• Set exercise 1
Echo lines from the listing word for word. Begin at the line that contains "Given: Pick the right arrow shape in gallery" and stop after the line that contains "point(502,258)".

═════ Supplied passage

Tab/Incomplete Commands – when typing a command, the entire string does not have to be entered if it is unique. Example: the “show version” command. Typing “show ver” and hitting the return key will return the output of “show version”. Also, the TAB key can be used to complete a word. Again, typing “show ver”, but instead of pressing the ENTER key, pressing TAB, the IOS will finish the word “version”. This will work on any “piece” of an issued command.

(i.e) issuing a “show ip interfaces brief”

type: “show ip int<TAB>”

returns “show ip interfaces”

type: “brie<TAB>”

returns “show ip interfaces brief”

Cisco Hot-Keys:

Command / Issued At / Effect
Delete / Anywhere / Removes one char to the right of cursor
Backspace / Anywhere / Removes one char to the left of cursor
TAB / Anywhere / Finishes a partial command.
Ctrl-A / Anywhere / Moves the cursor to beginning of current line.
Ctrl-E / Anywhere / Moves cursor to end of current line.
Ctrl-R / Anywhere / Redisplays a line.
Ctrl-U / Anywhere / Erases a line.
Ctrl-W / Anywhere / Erases previous word.
Ctrl-Z / Configuration Mode / Ends configuration mode and returns to EXEC
Up Arrow / Anywhere / Scroll forward through former commands.
Down Arrow / Anywhere / Scroll backward through former commands.

5.0 Getting Access on Real Hardware

  1. Obtain connectivity to your router. (TELNET: litec-wti.ecse.rpi.edu <portnum>). If prompted to enter a configuration dialog, answer “no”.
  2. You should receive a prompt that looks something like the following:

Router>

This is the initial state of the router upon boot. It currently has no configuration, as if you just removed it from the box and turned it on.

Currently, you are in user state. It is a restricted form of access that allows you to view a limited set of router conditions.

  1. Issue the “enable” command. The “>” symbol at the end of our prompt is now replaced with the octothorpe. (Note: when a router is unconfigured, the only way to obtain the initial privileged access is via the console. Until the enable password is set up, no access to privileged mode is allowed via VTY).

══════════
═════ Data section

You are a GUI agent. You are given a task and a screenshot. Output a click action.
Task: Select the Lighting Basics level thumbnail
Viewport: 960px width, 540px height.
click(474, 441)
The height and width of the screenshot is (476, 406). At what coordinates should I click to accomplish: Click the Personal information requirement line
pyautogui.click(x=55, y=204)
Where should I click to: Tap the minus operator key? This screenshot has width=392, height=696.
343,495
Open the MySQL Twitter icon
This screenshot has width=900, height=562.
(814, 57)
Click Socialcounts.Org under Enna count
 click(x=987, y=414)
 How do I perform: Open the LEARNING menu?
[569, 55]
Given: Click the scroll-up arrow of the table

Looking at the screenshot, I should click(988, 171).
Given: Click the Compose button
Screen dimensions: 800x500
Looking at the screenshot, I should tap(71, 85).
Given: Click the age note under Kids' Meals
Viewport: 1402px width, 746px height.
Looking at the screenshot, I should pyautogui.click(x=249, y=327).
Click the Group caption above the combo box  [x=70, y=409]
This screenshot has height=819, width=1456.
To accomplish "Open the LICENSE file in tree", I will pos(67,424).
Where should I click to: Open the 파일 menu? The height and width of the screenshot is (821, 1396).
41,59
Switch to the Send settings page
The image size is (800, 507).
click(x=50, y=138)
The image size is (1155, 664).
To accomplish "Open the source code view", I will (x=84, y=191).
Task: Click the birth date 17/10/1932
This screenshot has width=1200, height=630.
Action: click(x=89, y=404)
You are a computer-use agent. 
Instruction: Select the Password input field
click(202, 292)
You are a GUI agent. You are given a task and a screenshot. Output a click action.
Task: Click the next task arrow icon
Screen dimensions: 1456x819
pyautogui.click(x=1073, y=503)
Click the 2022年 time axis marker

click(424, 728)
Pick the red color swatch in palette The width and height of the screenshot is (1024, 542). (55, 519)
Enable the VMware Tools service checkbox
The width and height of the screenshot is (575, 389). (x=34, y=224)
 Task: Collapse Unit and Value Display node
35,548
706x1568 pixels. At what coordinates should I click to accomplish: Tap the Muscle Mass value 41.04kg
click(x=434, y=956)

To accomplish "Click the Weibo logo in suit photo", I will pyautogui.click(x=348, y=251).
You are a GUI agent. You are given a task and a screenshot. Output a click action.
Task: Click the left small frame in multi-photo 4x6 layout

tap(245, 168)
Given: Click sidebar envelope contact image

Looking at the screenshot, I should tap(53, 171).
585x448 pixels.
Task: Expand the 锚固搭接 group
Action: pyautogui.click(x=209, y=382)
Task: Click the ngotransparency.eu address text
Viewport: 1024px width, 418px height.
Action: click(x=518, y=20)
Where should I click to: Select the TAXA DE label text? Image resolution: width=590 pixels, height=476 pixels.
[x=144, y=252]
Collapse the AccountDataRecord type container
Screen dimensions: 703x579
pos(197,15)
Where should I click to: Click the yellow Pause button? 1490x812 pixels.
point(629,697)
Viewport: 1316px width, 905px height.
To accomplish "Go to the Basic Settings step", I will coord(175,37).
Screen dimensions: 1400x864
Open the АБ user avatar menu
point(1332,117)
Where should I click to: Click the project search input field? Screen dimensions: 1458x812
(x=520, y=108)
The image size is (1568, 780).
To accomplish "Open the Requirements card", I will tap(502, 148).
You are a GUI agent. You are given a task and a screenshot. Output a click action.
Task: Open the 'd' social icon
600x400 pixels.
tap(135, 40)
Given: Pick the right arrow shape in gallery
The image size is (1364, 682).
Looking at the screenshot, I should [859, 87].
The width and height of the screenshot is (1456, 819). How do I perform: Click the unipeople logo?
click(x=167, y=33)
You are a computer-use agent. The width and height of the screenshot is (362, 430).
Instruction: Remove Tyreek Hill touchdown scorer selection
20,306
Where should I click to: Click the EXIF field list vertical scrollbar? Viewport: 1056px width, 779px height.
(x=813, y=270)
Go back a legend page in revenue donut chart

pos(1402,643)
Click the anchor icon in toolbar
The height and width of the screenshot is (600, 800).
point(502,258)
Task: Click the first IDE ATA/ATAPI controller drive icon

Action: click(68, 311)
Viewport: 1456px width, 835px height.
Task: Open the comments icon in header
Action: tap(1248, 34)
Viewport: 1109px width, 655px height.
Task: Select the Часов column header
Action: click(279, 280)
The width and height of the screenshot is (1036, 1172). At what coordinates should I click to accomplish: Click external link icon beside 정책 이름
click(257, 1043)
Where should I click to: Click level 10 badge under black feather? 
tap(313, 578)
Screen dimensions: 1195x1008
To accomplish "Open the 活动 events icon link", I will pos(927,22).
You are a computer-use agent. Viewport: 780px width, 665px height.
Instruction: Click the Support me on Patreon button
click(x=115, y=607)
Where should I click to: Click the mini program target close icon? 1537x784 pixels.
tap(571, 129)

══════════

• Set exercise 2
Duplicate the wording of the Cisco router passage without any change. Begin at the words "5.0 Getting Access" and stop after "turned it on.".

• Expected answer 1
Given: Pick the right arrow shape in gallery
The image size is (1364, 682).
Looking at the screenshot, I should [859, 87].
The width and height of the screenshot is (1456, 819). How do I perform: Click the unipeople logo?
click(x=167, y=33)
You are a computer-use agent. The width and height of the screenshot is (362, 430).
Instruction: Remove Tyreek Hill touchdown scorer selection
20,306
Where should I click to: Click the EXIF field list vertical scrollbar? Viewport: 1056px width, 779px height.
(x=813, y=270)
Go back a legend page in revenue donut chart

pos(1402,643)
Click the anchor icon in toolbar
The height and width of the screenshot is (600, 800).
point(502,258)

• Expected answer 2
5.0 Getting Access on Real Hardware

  1. Obtain connectivity to your router. (TELNET: litec-wti.ecse.rpi.edu <portnum>). If prompted to enter a configuration dialog, answer “no”.
  2. You should receive a prompt that looks something like the following:

Router>

This is the initial state of the router upon boot. It currently has no configuration, as if you just removed it from the box and turned it on.